## START TASK INPUT
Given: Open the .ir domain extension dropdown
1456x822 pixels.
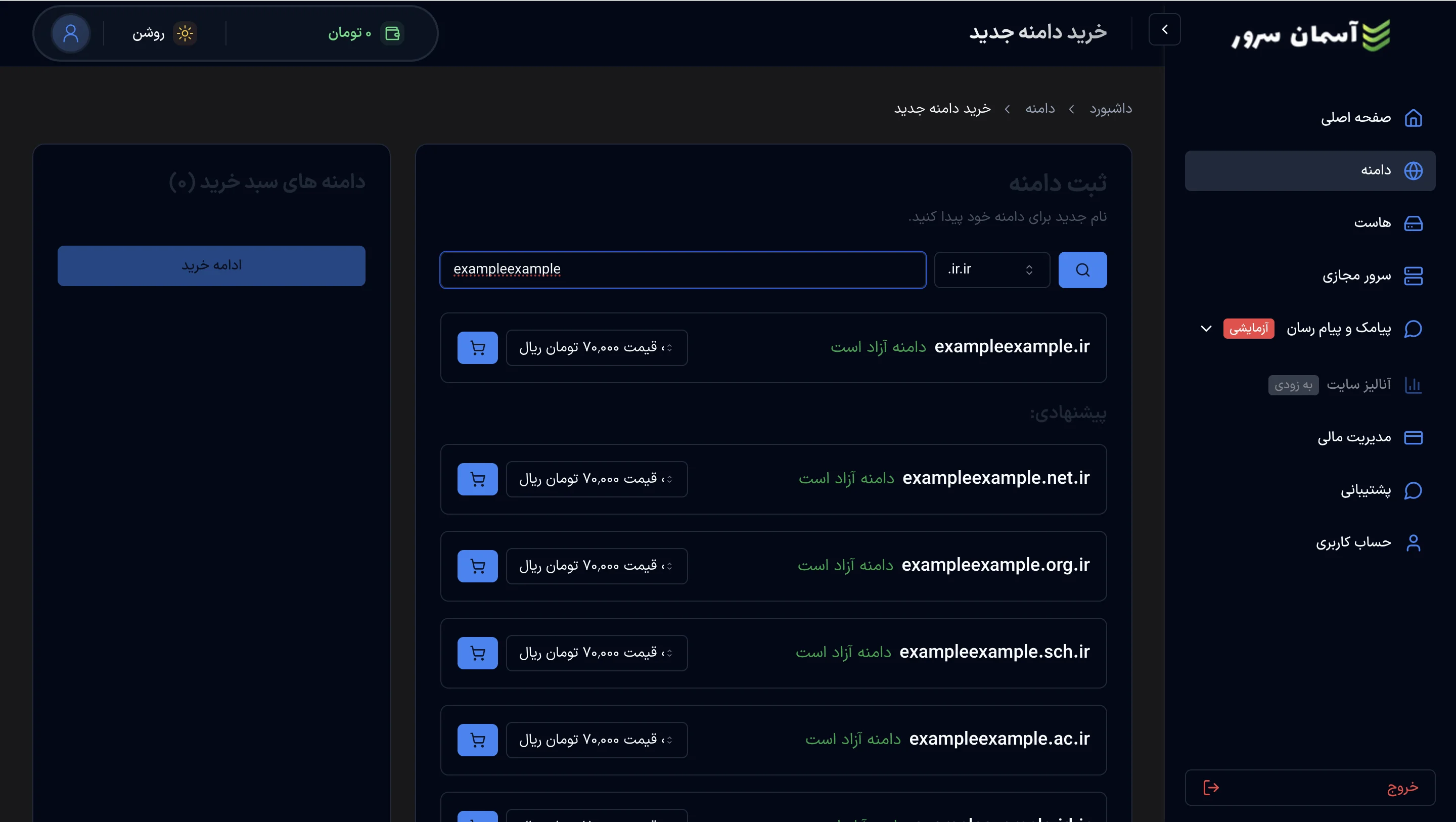Looking at the screenshot, I should pos(991,269).
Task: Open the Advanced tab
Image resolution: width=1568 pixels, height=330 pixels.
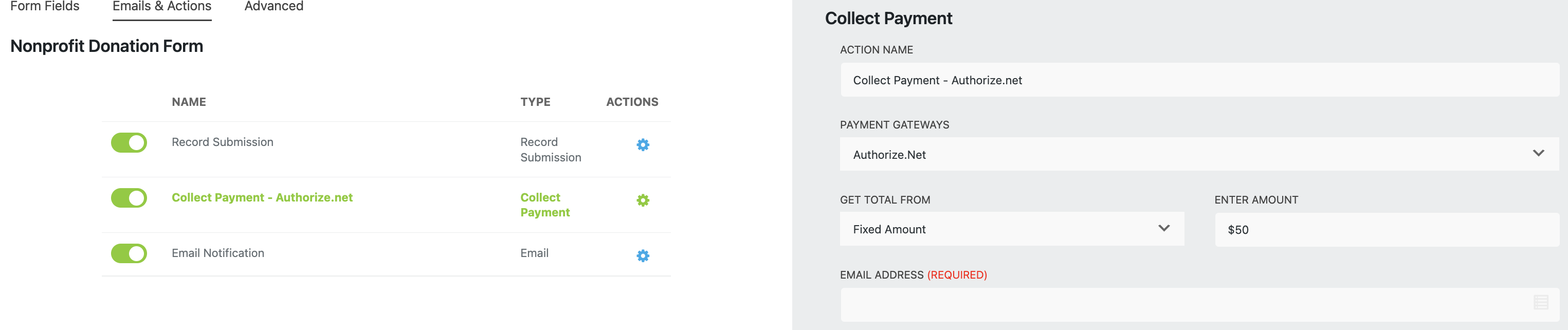Action: tap(274, 6)
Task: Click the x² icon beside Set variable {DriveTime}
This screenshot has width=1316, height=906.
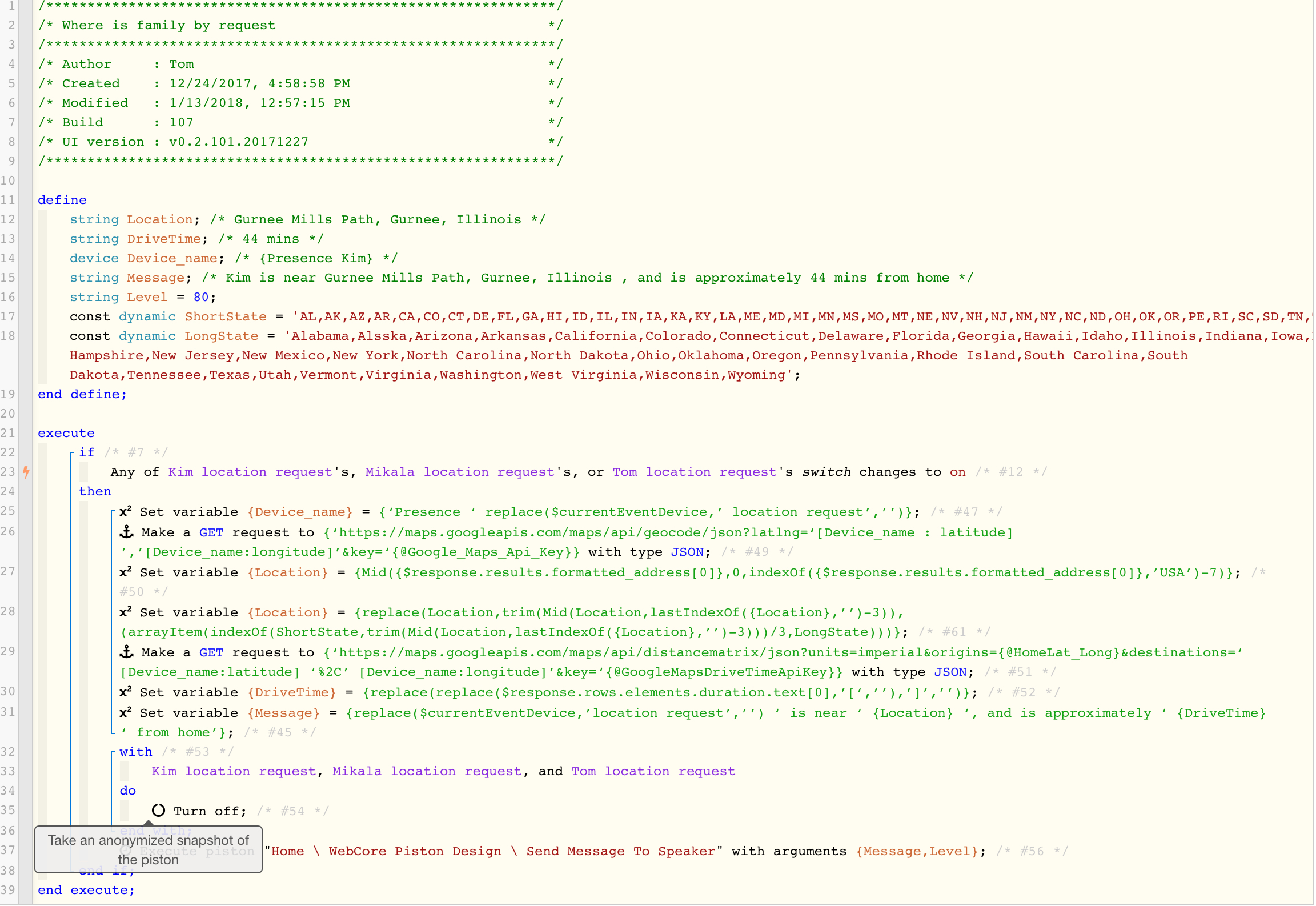Action: click(126, 692)
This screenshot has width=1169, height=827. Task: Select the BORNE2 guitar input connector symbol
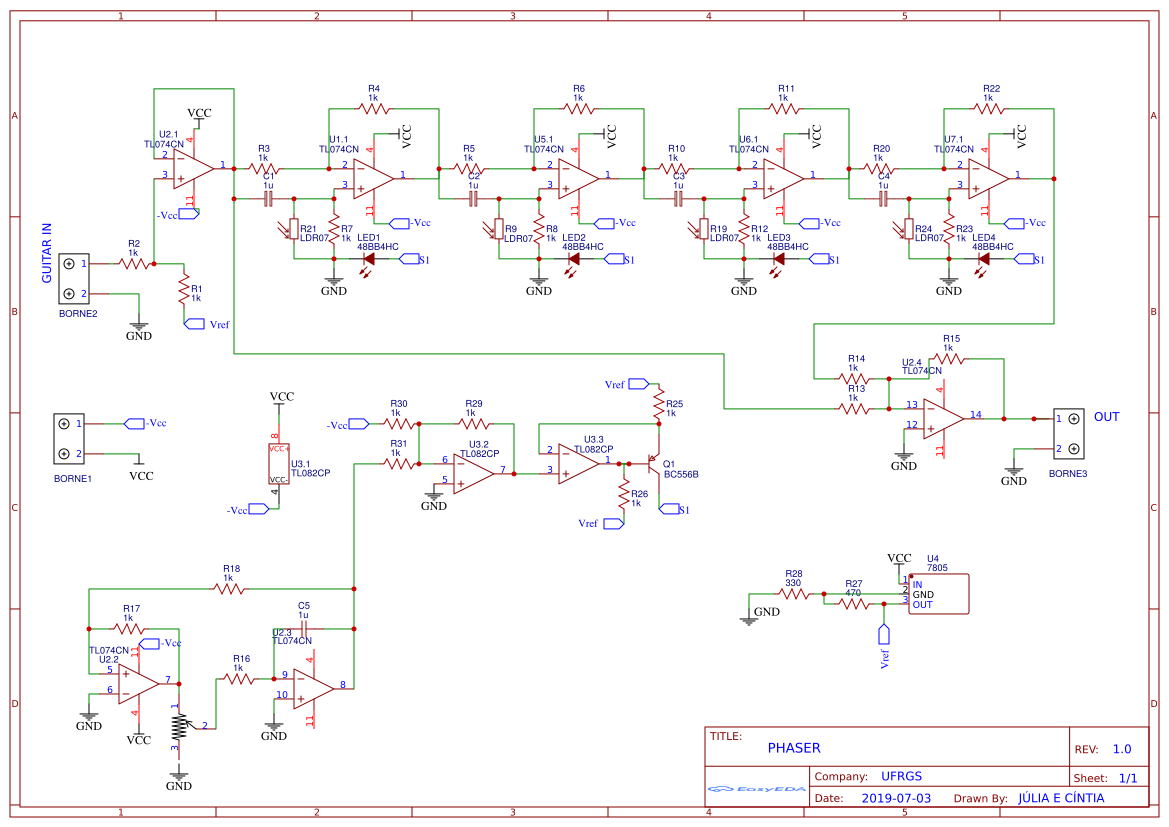[x=74, y=280]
## END TASK INPUT
**PROBLEM TO WORK ON**.
Turn every item above into a numbered list, one line per entry, skipping any blank lines and leaving out the pictures.

**FINISHED TASK**.
1. Given: Open the .ir domain extension dropdown
2. 1456x822 pixels.
3. Looking at the screenshot, I should pos(991,269).
4. Task: Open the Advanced tab
5. Image resolution: width=1568 pixels, height=330 pixels.
6. Action: tap(274, 6)
7. Task: Click the x² icon beside Set variable {DriveTime}
8. This screenshot has width=1316, height=906.
9. Action: click(126, 692)
10. This screenshot has width=1169, height=827. Task: Select the BORNE2 guitar input connector symbol
11. [x=74, y=280]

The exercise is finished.